### Extrait choisi
50 ans d'IST : sortir des chemins classiques de formation
Car les universités ont le plus souvent été structurées par les grandes fonctions scientifiques et naturelles, regroupant
l'ensemble des acteurs qui y participent, permettant le dialogue entre ceux qui partagent une communauté de vocabulaire, et
de méthodologies.
Mais une vision alternative est transversale ; elle prend en charge une problématique qui ne peut s'appréhender par une seule
discipline, aussi large soit-elle. Elle juge qu'il importe de former des généralistes compétents au regard de plusieurs disciplines,
plutôt que des spécialistes d'une partie de la question posée. Et la thématique du travail humain répond bien à cette manière
de voir
C'est en 1955 qu'une dizaine d'enseignants de Sciences humaines ou de Médecine adoptèrent l'idée de M.Gevers de demander la
création d'un institut voué à l'étude multidisciplinaire du travail humain, sur un modèle qui était déjà celui du Bureau international
du travail (BIT) dans ses tentatives de mailler les diverses disciplines impliquées dans l'étude de l'activité humaine.

### Liste des lignes
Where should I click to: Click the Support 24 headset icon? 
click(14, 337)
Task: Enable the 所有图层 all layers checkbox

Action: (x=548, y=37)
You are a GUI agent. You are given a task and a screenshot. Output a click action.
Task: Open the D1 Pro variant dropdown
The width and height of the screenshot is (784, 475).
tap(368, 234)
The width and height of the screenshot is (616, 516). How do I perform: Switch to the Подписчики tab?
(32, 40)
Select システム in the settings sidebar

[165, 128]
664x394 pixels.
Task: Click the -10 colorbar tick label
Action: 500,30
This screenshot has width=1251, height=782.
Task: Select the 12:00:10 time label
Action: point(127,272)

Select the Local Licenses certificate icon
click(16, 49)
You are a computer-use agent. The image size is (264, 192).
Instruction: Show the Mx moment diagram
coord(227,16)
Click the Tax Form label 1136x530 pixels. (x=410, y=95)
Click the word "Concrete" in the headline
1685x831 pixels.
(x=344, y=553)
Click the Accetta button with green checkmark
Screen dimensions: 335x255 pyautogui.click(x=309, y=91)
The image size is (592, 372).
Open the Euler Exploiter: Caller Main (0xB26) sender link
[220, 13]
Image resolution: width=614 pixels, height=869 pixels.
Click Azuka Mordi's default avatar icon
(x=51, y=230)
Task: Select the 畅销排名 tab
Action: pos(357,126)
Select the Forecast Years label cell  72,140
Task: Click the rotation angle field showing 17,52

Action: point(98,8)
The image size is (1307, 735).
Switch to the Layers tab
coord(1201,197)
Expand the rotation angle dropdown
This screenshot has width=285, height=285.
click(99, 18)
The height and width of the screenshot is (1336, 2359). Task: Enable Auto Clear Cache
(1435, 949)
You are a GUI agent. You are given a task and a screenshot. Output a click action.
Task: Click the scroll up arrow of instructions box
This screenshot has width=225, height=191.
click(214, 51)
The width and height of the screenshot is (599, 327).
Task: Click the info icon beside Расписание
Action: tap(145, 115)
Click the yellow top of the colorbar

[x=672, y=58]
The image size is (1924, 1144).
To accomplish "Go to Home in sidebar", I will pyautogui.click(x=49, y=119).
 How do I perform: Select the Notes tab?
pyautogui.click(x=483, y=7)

### À faire
A) Recopiez l'extrait sur l'IST depuis « Mais une vision » jusqu'à « de l'activité humaine. » inclus.
B) Combien de lignes de la liste contiennent la chaîne « sidebar » ? Respectez les majuscules et minuscules, et donnez seulement le nombre.
L'extrait et les lignes n'ont aucun lien entre eux.

### Réponses par tâche
A)
Mais une vision alternative est transversale ; elle prend en charge une problématique qui ne peut s'appréhender par une seule
discipline, aussi large soit-elle. Elle juge qu'il importe de former des généralistes compétents au regard de plusieurs disciplines,
plutôt que des spécialistes d'une partie de la question posée. Et la thématique du travail humain répond bien à cette manière
de voir
C'est en 1955 qu'une dizaine d'enseignants de Sciences humaines ou de Médecine adoptèrent l'idée de M.Gevers de demander la
création d'un institut voué à l'étude multidisciplinaire du travail humain, sur un modèle qui était déjà celui du Bureau international
du travail (BIT) dans ses tentatives de mailler les diverses disciplines impliquées dans l'étude de l'activité humaine.

B) 2